ASSIGNMENT:
Retype only the lines at the head of the records, first through the one with "Click the XaitProposal logo icon", exactly as written.

(Stored records)
+ + + + +

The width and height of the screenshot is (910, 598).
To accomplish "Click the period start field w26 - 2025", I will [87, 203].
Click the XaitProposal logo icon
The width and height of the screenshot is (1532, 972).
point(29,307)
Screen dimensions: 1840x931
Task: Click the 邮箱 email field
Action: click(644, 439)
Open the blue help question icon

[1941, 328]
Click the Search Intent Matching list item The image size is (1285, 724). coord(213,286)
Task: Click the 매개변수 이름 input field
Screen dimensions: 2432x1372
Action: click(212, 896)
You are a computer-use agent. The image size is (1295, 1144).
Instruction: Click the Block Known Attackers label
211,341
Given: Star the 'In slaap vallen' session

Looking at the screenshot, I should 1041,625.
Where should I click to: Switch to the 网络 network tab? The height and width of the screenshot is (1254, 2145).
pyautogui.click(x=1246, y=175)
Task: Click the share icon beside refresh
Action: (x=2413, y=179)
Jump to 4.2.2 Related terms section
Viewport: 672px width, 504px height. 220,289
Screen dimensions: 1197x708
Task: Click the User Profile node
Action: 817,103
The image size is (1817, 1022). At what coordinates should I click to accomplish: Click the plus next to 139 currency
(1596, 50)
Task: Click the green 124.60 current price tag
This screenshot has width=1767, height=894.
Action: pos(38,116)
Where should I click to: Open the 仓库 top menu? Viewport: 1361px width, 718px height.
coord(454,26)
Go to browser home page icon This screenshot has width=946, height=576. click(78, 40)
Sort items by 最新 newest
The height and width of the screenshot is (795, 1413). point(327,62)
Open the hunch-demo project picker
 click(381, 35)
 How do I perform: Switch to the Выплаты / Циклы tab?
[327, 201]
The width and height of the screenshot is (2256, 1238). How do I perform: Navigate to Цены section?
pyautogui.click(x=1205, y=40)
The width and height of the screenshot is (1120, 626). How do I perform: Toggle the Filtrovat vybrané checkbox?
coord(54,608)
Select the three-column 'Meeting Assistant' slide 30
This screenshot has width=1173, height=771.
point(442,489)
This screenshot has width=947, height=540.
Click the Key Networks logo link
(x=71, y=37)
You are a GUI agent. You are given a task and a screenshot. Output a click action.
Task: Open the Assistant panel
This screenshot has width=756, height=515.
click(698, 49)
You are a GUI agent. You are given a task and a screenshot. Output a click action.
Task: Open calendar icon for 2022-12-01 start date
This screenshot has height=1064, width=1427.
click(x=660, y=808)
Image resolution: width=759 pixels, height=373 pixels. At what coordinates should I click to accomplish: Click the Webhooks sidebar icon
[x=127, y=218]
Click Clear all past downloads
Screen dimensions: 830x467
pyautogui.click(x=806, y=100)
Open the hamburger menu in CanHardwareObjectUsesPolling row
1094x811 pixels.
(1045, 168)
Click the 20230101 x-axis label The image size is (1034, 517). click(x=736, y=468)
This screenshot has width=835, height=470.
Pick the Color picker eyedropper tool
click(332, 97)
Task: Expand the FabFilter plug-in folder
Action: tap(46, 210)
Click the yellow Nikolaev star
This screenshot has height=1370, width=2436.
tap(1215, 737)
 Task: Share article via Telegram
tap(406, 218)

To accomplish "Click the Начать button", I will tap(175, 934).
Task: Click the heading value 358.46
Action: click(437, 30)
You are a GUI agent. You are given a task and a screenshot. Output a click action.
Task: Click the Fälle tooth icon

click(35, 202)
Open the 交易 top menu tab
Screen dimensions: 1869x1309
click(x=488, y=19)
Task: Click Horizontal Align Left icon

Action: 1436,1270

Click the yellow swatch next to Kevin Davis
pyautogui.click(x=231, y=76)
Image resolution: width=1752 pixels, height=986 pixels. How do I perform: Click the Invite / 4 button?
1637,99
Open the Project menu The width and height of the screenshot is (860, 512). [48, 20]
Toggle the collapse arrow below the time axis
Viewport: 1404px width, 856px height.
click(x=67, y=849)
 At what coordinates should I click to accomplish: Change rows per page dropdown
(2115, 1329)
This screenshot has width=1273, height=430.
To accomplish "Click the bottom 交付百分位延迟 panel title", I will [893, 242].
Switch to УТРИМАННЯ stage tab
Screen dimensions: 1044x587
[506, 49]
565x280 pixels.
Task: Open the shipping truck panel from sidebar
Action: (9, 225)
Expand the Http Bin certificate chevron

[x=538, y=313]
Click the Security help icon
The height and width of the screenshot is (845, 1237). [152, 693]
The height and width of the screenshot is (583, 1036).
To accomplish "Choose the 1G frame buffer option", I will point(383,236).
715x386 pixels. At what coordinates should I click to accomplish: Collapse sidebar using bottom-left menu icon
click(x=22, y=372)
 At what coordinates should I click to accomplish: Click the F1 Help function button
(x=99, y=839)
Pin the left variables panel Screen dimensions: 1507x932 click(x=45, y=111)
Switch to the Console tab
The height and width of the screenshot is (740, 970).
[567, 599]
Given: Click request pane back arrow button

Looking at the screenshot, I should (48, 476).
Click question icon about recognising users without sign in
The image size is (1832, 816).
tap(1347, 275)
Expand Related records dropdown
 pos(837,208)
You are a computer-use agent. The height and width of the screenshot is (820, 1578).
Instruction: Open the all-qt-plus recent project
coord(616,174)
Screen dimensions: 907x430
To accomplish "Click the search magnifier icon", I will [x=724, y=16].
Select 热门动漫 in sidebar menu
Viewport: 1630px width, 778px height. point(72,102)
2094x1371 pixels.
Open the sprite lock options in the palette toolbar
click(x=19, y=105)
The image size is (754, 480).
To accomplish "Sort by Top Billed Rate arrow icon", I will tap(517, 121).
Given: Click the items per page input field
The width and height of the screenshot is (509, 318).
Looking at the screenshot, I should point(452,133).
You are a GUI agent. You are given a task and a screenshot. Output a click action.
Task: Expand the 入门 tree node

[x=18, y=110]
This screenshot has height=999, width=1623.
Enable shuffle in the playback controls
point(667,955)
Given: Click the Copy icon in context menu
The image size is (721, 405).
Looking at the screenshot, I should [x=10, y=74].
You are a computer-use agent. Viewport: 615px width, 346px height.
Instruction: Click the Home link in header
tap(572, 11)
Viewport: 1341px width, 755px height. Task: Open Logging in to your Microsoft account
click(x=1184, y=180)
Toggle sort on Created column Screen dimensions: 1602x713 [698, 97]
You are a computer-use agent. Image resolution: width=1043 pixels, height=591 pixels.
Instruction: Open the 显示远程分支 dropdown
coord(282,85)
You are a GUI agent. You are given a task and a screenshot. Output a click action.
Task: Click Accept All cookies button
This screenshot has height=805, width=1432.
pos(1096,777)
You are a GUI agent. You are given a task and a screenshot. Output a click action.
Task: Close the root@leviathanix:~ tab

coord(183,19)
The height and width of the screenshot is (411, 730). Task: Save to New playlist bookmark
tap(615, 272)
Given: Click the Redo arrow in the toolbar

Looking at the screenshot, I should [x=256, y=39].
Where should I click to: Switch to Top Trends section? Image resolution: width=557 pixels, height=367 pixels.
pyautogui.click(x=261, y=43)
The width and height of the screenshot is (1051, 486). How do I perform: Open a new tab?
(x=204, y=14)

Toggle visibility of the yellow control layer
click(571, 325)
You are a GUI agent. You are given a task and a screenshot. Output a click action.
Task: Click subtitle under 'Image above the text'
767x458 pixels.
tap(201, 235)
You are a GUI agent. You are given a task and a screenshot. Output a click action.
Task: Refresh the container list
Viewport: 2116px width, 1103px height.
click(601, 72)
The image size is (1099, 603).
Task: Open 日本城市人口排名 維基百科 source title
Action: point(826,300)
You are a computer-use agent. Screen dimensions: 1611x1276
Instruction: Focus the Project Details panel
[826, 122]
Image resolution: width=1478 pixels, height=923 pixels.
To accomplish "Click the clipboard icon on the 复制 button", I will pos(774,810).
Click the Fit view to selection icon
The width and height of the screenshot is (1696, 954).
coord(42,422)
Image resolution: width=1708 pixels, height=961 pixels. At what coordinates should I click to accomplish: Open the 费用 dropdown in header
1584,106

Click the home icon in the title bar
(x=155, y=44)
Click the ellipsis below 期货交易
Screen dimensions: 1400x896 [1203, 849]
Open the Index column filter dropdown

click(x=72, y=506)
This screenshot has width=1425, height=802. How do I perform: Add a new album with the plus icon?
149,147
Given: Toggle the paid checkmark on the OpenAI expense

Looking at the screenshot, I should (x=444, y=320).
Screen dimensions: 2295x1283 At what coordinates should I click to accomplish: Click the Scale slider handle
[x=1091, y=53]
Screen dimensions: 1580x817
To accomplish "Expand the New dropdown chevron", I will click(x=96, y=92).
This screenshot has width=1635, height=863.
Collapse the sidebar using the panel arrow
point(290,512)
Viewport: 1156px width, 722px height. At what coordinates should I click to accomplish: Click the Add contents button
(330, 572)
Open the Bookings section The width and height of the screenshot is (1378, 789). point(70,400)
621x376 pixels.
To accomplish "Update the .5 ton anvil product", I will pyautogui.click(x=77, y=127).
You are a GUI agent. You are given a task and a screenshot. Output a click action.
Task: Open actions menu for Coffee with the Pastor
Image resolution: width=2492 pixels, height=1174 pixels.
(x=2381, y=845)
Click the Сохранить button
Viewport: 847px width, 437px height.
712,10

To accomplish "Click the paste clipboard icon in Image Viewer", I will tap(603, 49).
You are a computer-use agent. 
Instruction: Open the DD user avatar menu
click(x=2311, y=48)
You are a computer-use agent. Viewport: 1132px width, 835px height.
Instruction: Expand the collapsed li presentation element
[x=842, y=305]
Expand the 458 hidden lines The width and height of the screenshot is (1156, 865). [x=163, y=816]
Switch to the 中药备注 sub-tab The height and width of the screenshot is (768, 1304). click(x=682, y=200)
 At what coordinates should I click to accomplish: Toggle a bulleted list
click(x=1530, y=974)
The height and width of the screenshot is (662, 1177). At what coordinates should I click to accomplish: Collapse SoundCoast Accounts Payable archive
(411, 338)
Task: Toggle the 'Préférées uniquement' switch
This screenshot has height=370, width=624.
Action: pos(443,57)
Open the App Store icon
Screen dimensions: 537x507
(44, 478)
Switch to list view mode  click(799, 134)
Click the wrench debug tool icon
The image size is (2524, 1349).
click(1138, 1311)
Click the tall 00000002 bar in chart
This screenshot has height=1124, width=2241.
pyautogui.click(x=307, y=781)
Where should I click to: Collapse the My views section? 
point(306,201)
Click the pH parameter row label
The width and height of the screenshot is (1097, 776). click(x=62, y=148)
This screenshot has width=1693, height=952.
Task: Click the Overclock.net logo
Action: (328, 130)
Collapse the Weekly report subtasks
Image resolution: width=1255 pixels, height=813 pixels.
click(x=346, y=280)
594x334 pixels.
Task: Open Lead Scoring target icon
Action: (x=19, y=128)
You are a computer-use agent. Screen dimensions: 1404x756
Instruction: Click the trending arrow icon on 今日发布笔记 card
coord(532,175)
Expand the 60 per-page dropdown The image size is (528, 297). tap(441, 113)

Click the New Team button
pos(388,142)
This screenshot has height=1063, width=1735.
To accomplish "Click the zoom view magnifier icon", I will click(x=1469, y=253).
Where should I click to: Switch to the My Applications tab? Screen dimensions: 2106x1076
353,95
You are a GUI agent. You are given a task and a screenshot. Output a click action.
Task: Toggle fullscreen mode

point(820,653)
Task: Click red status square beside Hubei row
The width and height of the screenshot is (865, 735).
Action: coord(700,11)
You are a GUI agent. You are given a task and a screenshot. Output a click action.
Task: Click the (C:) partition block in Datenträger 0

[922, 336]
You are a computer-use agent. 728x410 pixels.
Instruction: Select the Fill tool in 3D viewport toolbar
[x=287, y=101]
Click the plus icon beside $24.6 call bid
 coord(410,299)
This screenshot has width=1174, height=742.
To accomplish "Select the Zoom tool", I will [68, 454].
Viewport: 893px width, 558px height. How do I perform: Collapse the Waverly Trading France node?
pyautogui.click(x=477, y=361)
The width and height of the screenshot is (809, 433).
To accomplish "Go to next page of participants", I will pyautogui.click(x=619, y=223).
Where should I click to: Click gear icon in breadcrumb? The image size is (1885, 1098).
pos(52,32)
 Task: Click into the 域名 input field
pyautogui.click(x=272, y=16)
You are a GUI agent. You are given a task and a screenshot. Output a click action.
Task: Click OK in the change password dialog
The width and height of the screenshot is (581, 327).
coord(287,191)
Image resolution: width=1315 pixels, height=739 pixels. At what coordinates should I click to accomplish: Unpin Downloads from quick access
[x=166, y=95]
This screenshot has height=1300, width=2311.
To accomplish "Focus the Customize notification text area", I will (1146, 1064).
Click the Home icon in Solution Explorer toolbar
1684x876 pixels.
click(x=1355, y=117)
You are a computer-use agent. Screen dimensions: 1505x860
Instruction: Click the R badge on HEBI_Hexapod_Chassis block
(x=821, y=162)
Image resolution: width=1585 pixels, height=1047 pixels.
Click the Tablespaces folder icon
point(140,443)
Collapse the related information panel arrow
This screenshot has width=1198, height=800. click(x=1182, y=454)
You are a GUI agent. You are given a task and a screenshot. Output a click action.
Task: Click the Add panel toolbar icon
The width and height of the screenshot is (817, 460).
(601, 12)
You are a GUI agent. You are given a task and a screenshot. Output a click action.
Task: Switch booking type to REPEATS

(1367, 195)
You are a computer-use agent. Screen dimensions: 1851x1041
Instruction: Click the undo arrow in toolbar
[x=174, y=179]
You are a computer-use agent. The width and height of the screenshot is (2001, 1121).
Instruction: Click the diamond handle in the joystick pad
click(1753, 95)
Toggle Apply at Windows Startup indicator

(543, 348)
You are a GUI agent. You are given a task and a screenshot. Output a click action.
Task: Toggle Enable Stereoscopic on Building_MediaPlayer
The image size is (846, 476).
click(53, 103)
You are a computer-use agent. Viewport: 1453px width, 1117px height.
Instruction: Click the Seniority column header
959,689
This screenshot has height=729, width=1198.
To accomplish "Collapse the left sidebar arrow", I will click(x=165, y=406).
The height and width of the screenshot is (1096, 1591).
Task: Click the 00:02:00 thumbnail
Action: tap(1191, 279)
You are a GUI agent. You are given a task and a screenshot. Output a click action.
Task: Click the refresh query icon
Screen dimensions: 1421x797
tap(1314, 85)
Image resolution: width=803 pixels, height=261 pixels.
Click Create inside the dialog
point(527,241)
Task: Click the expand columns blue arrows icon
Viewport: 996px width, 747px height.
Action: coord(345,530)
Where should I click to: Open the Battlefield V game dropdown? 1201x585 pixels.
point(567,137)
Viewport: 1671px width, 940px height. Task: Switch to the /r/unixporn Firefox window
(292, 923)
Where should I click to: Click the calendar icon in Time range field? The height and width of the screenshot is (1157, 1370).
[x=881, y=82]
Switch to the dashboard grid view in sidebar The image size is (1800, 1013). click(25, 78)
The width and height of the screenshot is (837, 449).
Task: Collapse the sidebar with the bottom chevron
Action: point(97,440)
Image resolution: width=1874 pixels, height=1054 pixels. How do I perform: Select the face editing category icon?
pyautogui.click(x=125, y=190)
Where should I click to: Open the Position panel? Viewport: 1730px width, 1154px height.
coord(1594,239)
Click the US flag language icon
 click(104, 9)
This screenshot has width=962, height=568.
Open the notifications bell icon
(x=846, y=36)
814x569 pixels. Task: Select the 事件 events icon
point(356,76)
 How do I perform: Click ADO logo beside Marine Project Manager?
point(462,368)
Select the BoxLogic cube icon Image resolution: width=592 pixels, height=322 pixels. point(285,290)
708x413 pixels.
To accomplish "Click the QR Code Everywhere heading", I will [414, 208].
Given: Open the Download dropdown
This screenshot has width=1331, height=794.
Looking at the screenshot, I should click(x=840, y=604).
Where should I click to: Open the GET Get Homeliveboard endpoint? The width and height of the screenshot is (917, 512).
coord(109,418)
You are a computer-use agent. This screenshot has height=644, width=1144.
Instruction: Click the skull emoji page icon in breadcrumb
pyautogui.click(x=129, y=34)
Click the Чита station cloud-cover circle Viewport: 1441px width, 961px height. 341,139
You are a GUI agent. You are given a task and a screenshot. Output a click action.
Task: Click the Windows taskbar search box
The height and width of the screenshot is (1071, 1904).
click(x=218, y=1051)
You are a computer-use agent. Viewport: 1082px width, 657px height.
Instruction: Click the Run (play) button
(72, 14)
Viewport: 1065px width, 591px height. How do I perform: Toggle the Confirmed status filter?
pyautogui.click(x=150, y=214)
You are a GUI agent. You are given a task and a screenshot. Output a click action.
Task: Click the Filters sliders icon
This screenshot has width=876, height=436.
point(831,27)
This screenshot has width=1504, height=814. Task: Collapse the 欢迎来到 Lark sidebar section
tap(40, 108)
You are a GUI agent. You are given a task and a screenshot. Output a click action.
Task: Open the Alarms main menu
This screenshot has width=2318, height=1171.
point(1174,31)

+ + + + +

TASK OUTPUT:
The width and height of the screenshot is (910, 598).
To accomplish "Click the period start field w26 - 2025", I will [87, 203].
Click the XaitProposal logo icon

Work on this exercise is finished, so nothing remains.